**STATED PROBLEM:**
Rewrite all of the data below, changing "dropdown" to "drop-down list" and keeping everything else the same. Leave the pictures out.

**DATA SUPPLIED:**
>>

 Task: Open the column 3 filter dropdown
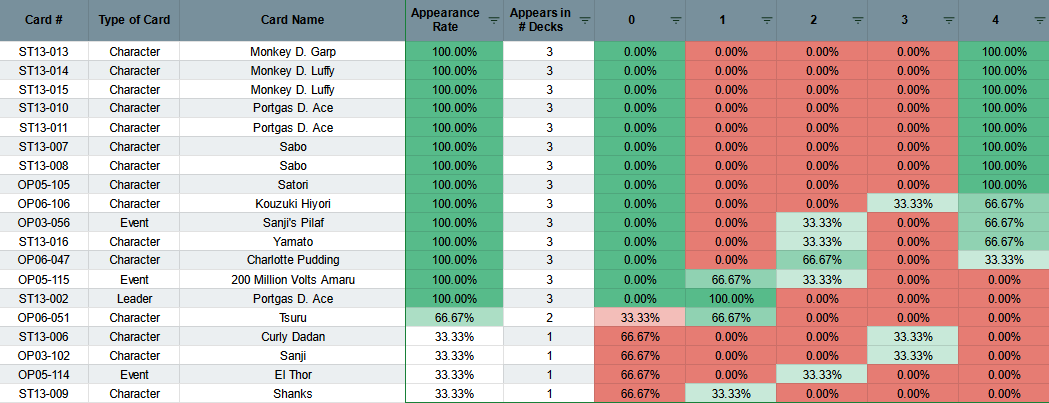click(949, 20)
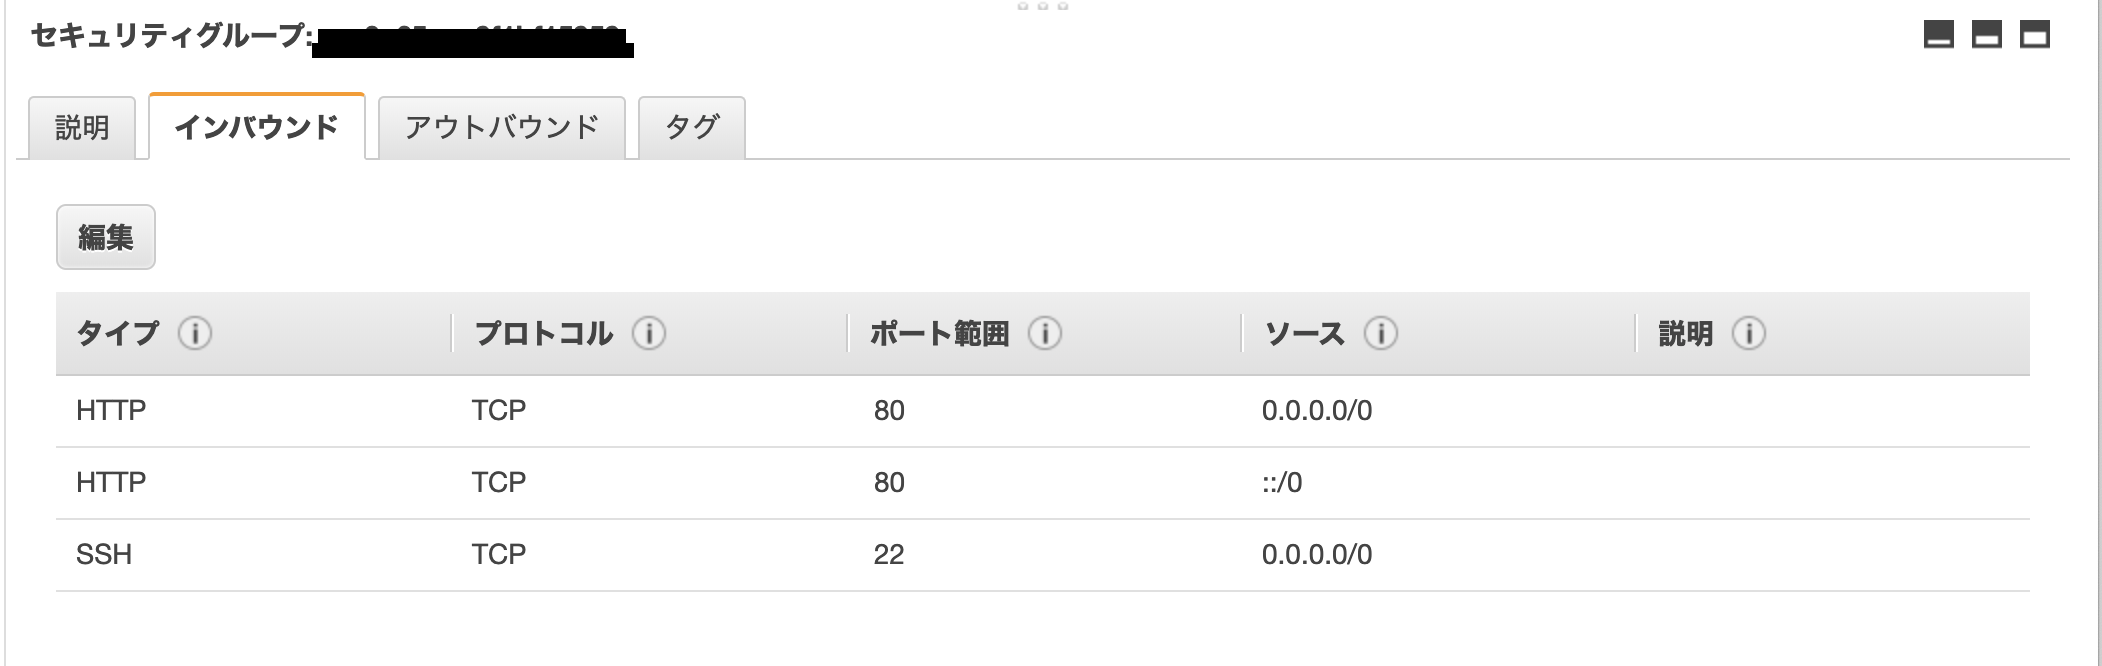2102x666 pixels.
Task: Open the アウトバウンド tab
Action: (x=502, y=127)
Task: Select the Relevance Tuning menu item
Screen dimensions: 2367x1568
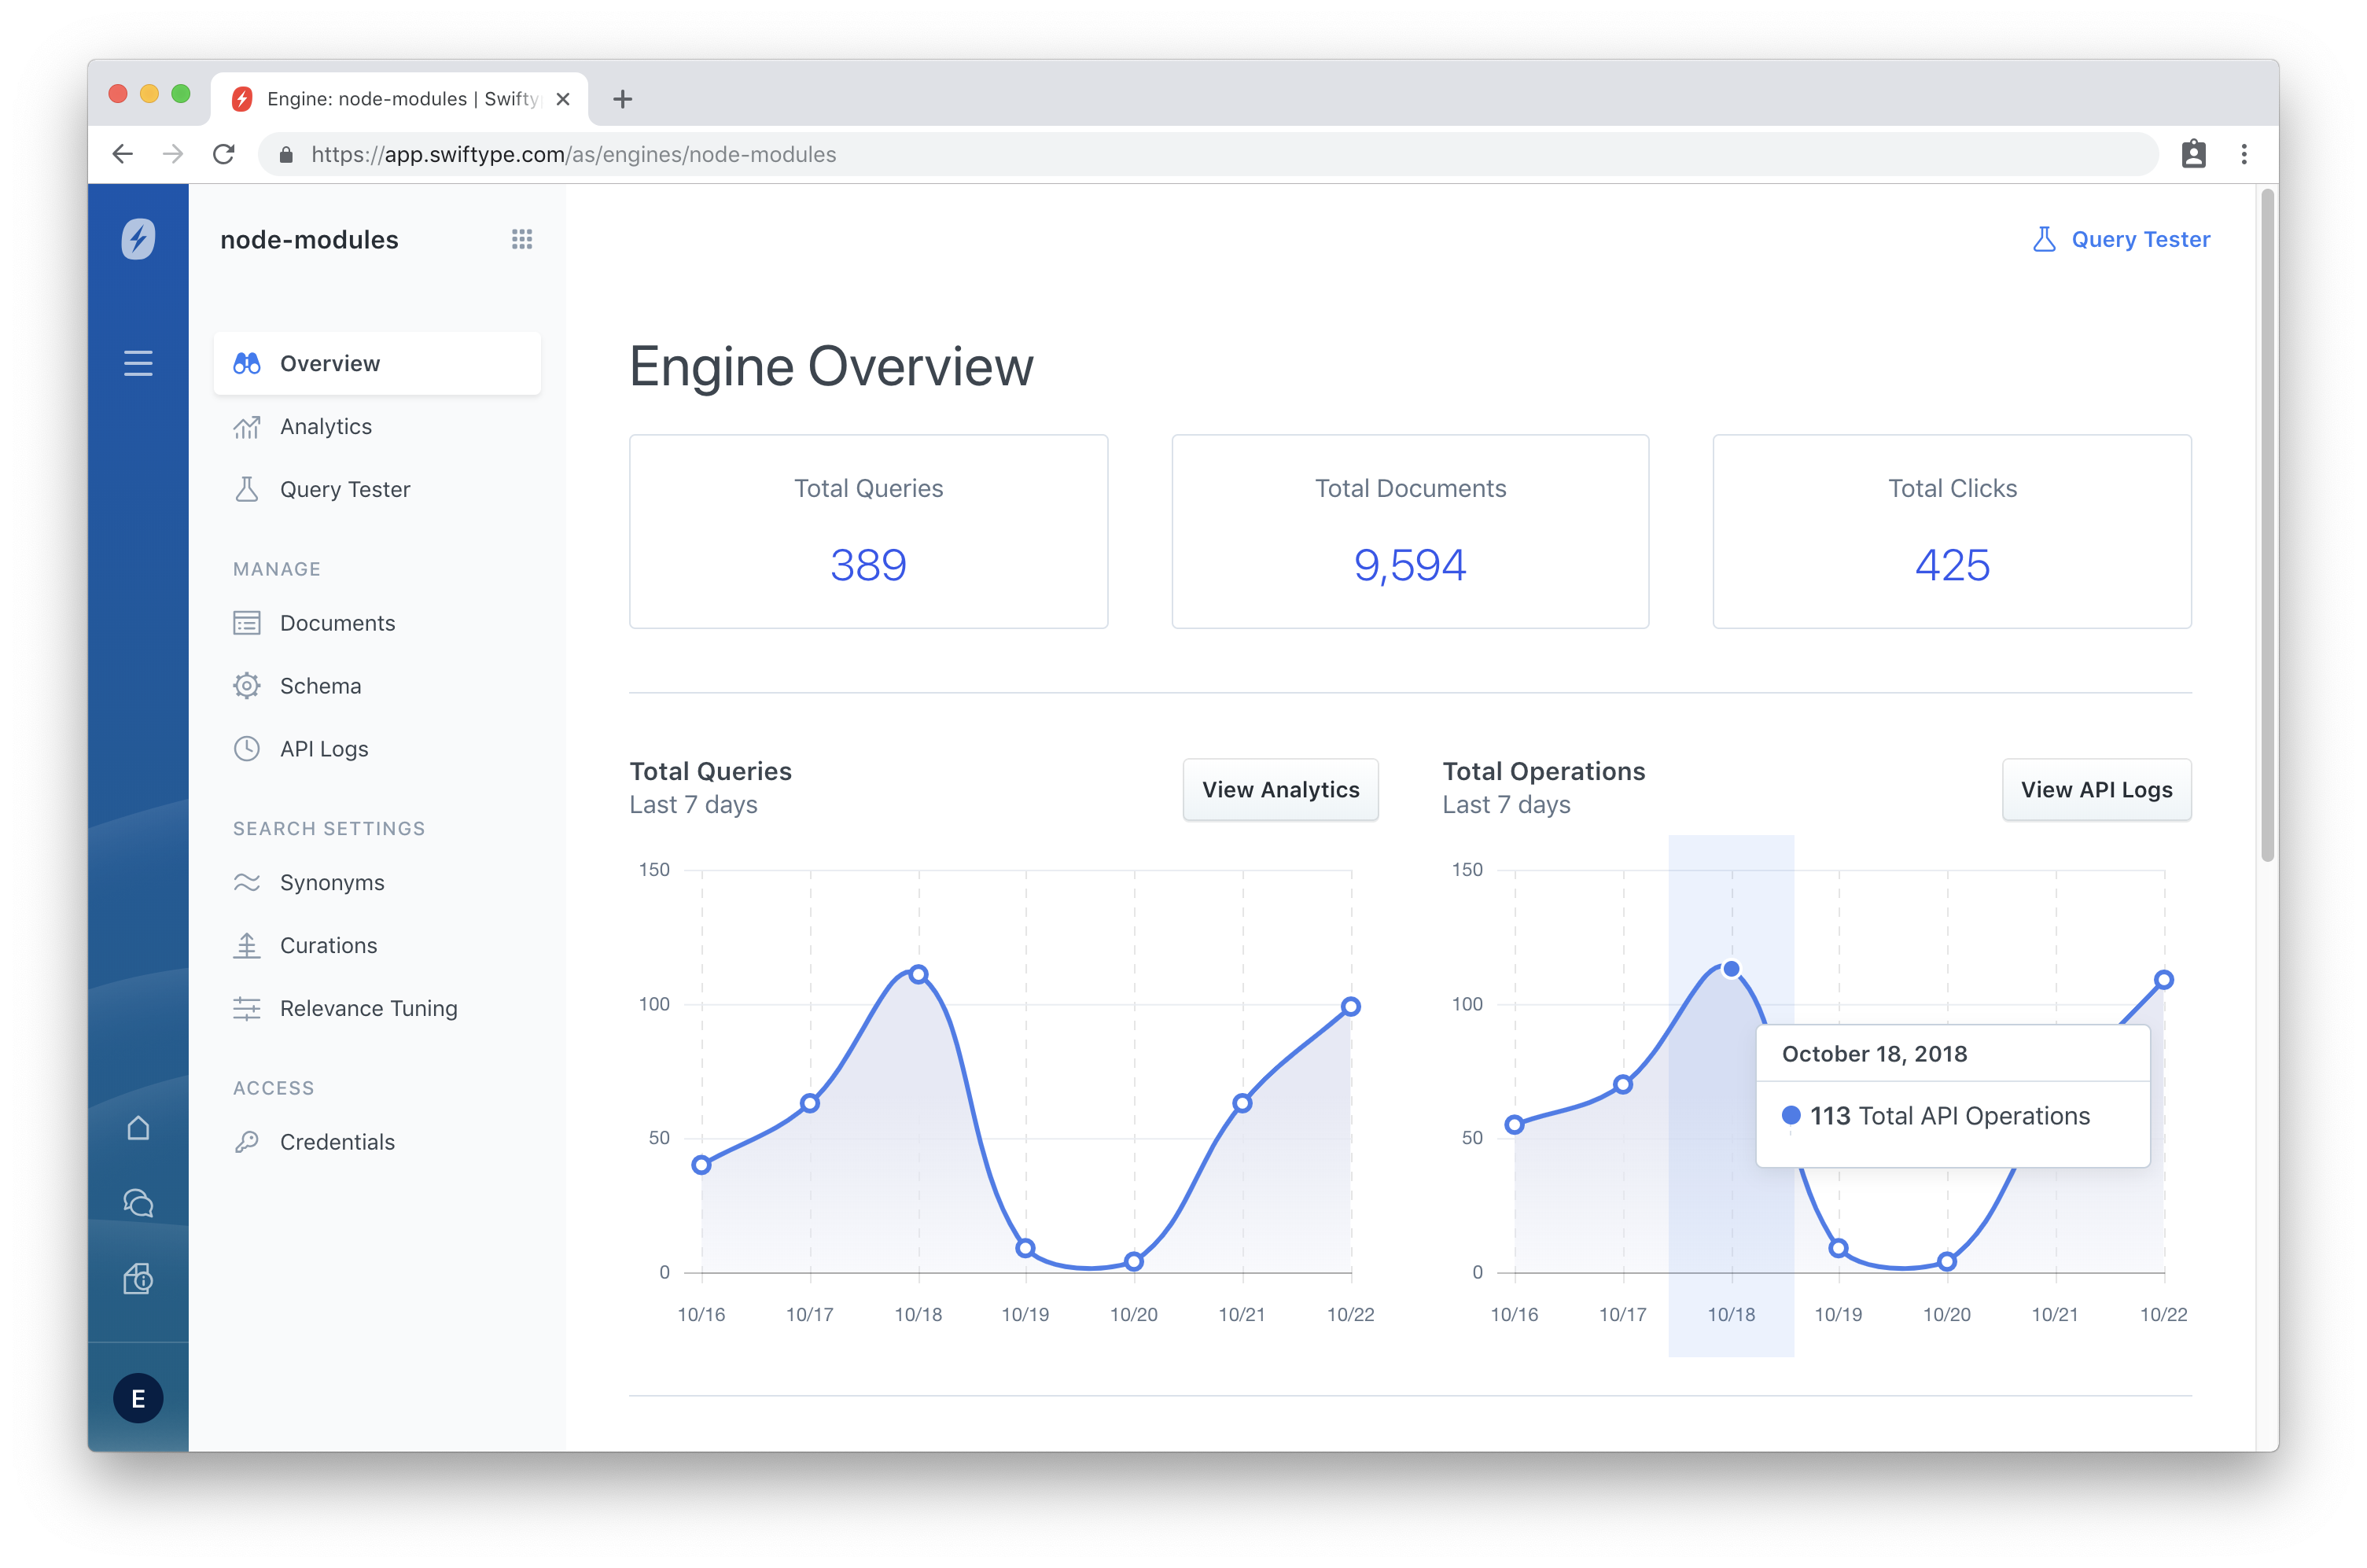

<<

**RESULT OF THE EXERCISE:**
 Task: Open the column 3 filter drop-down list
click(949, 20)
2102x666 pixels.
Task: Open the アウトバウンド tab
Action: (x=502, y=127)
Task: Select the Relevance Tuning menu item
Screen dimensions: 2367x1568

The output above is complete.